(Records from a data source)

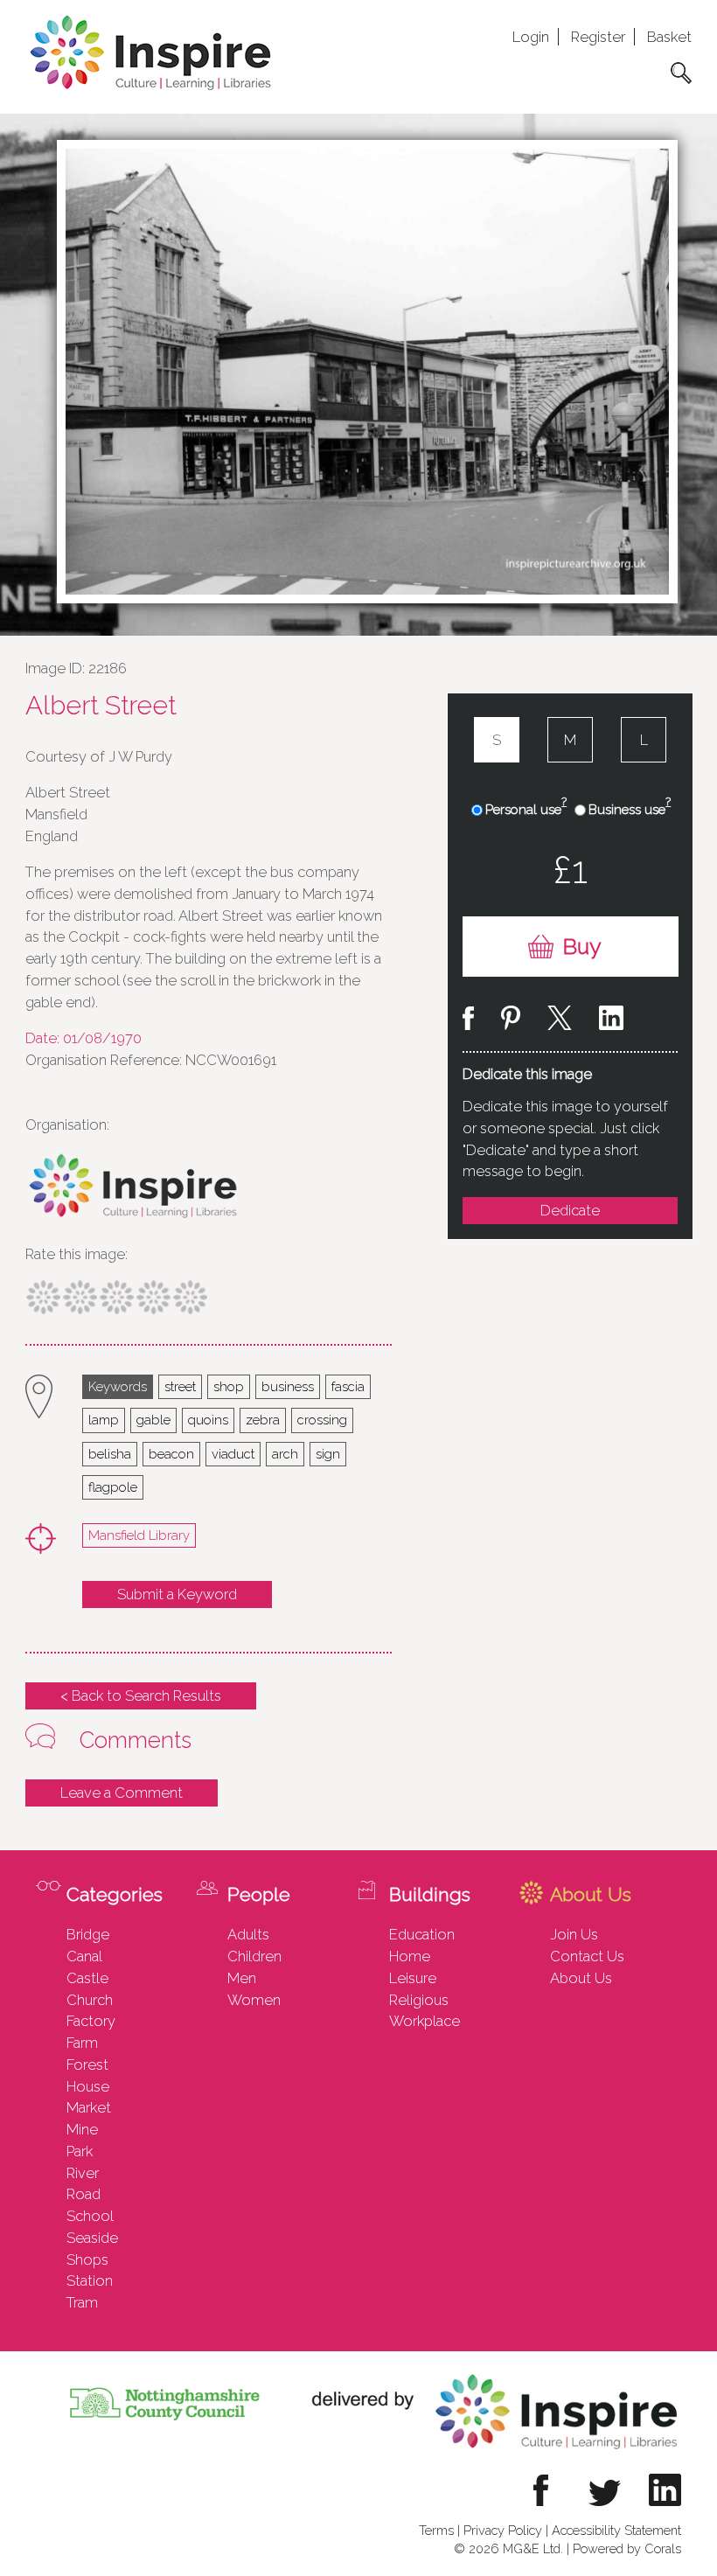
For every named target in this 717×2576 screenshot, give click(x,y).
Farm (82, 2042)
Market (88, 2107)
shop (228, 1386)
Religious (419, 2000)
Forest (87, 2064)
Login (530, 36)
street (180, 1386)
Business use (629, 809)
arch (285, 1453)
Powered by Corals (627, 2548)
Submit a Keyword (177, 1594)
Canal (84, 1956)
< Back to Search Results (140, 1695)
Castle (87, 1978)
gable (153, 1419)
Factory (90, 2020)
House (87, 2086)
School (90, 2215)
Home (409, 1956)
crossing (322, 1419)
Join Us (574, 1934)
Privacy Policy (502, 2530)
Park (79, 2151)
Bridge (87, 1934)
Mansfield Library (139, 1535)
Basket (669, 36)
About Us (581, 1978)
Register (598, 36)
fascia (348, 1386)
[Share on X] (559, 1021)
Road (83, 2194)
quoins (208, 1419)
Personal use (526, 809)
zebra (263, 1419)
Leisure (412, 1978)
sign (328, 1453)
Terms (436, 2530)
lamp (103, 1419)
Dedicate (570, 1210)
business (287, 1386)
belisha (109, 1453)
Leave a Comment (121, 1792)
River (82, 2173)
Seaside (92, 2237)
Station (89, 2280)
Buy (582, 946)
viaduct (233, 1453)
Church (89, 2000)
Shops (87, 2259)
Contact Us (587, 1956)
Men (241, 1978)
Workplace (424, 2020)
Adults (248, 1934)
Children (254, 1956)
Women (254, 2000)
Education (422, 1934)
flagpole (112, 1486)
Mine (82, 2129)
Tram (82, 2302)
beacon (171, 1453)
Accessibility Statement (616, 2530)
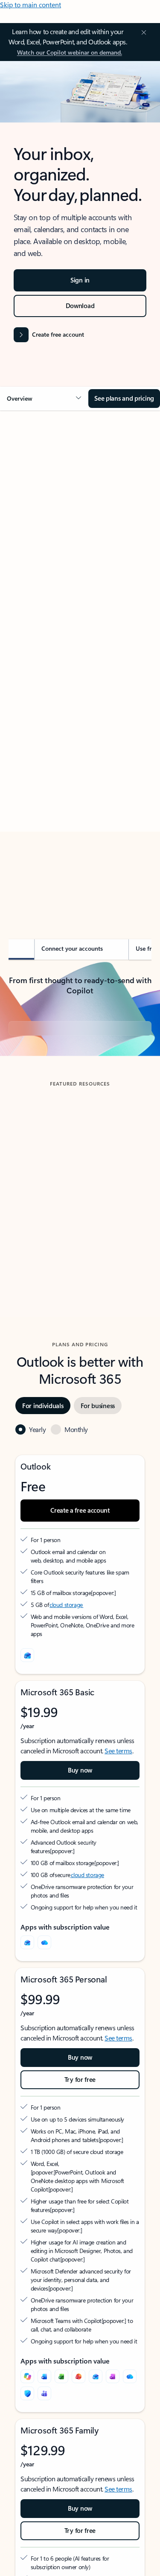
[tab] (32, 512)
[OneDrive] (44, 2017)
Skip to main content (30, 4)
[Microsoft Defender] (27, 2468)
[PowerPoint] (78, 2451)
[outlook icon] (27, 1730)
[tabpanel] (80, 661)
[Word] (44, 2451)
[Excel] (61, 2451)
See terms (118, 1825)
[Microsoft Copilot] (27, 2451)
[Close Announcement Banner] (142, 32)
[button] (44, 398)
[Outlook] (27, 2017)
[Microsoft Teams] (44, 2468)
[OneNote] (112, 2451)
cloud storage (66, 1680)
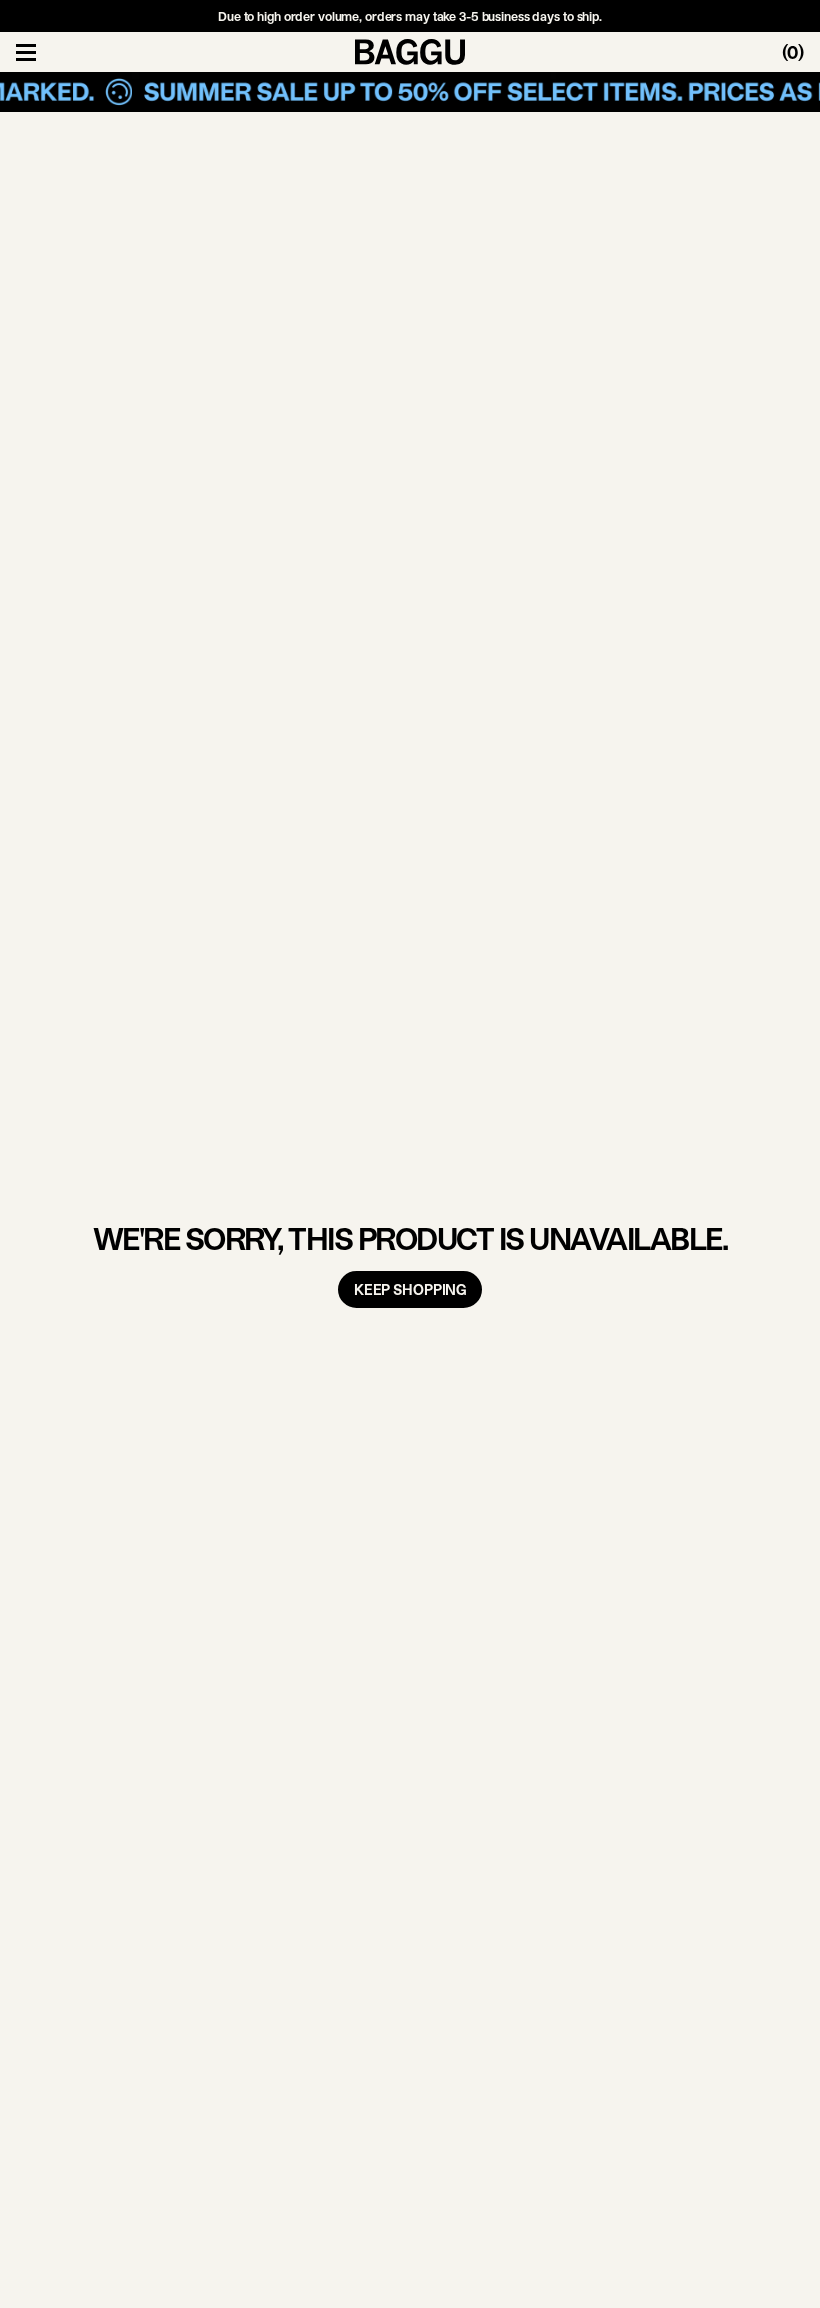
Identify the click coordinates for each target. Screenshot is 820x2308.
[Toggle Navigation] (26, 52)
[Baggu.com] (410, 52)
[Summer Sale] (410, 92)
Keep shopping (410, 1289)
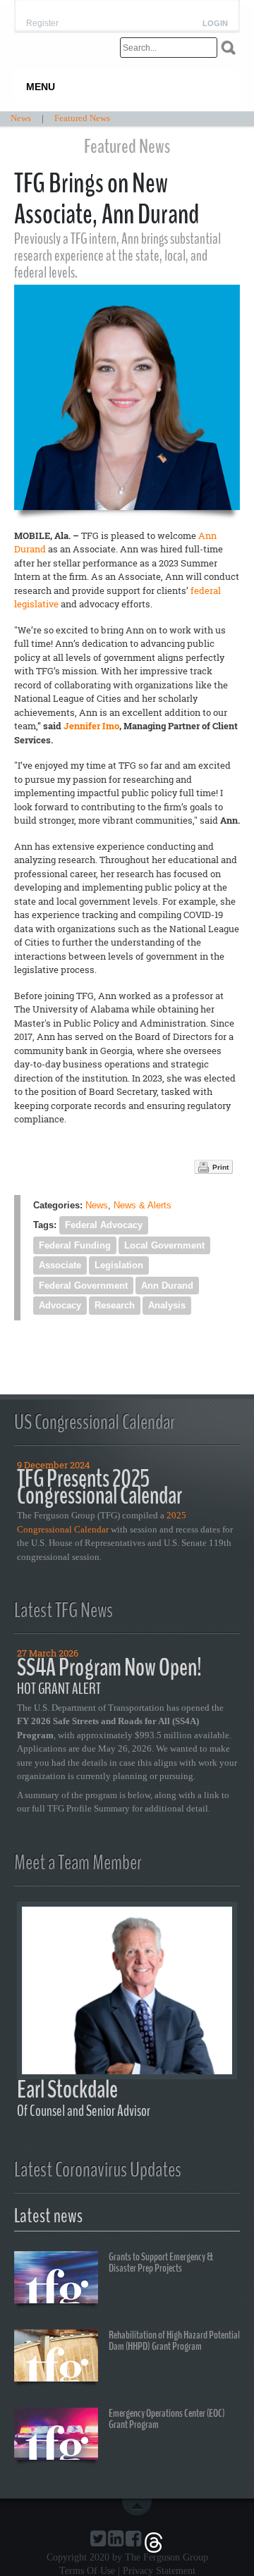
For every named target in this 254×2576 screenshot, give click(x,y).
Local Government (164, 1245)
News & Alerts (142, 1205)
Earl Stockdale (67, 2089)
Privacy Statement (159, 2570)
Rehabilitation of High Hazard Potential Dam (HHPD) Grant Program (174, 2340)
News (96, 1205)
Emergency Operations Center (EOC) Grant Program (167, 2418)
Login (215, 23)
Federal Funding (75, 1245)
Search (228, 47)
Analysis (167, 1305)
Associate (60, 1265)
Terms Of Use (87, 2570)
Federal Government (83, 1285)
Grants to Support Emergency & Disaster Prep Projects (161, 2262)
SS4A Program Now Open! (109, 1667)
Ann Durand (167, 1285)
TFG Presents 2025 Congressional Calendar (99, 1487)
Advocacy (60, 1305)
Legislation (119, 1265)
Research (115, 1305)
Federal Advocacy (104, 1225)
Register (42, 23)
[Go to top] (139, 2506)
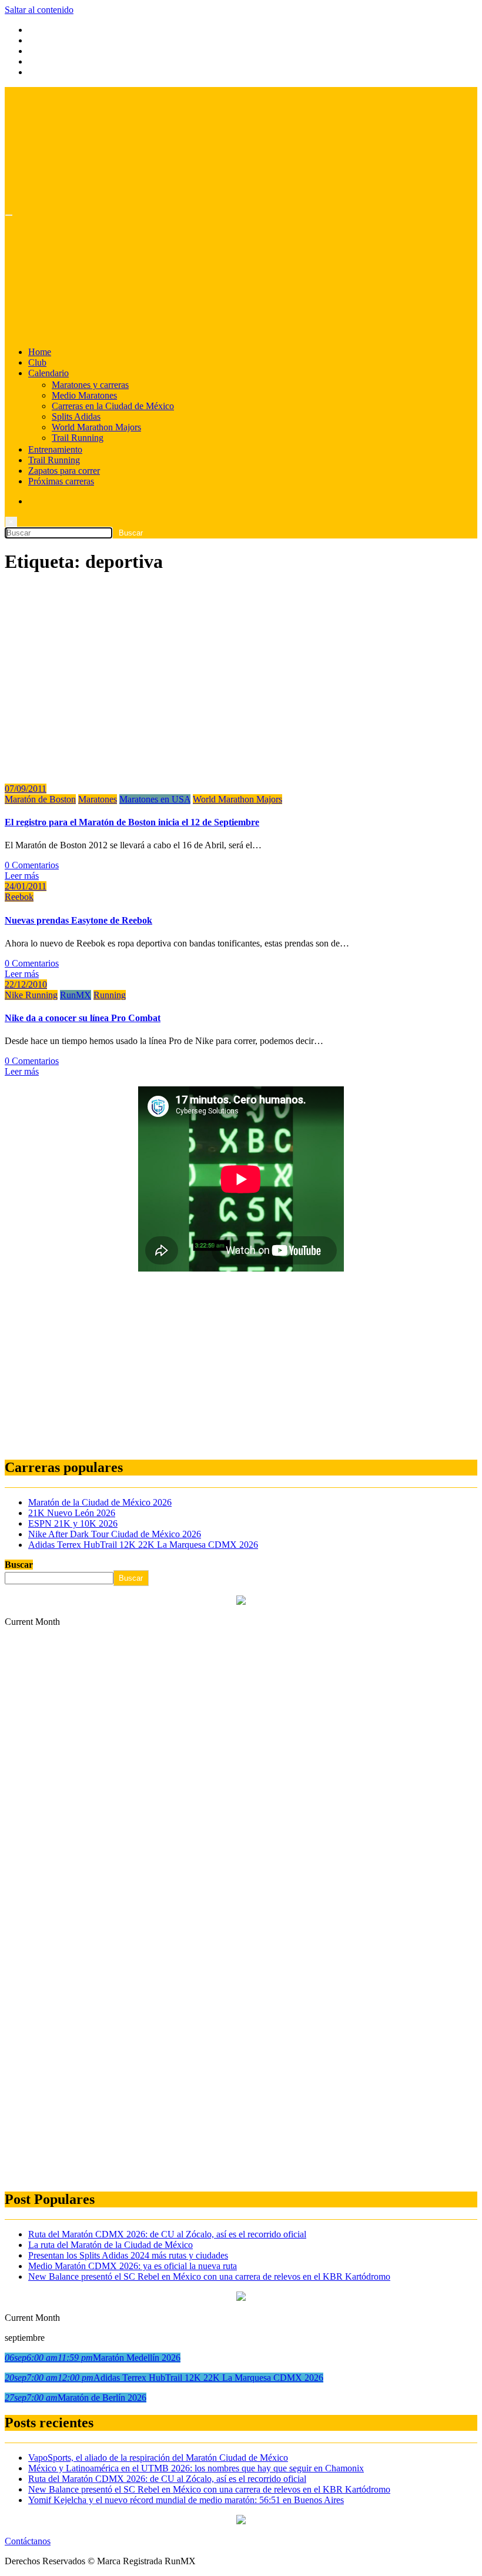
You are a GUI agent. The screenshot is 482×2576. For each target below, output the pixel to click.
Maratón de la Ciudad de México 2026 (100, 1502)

*Work task*. Pull every line containing the string "this" out of the data above and copy it.

*Answer section*.
For every named target in this 717×2576 screenshot, give click(x,y).
For every named target in this 254×2576 screenshot, give click(x,y).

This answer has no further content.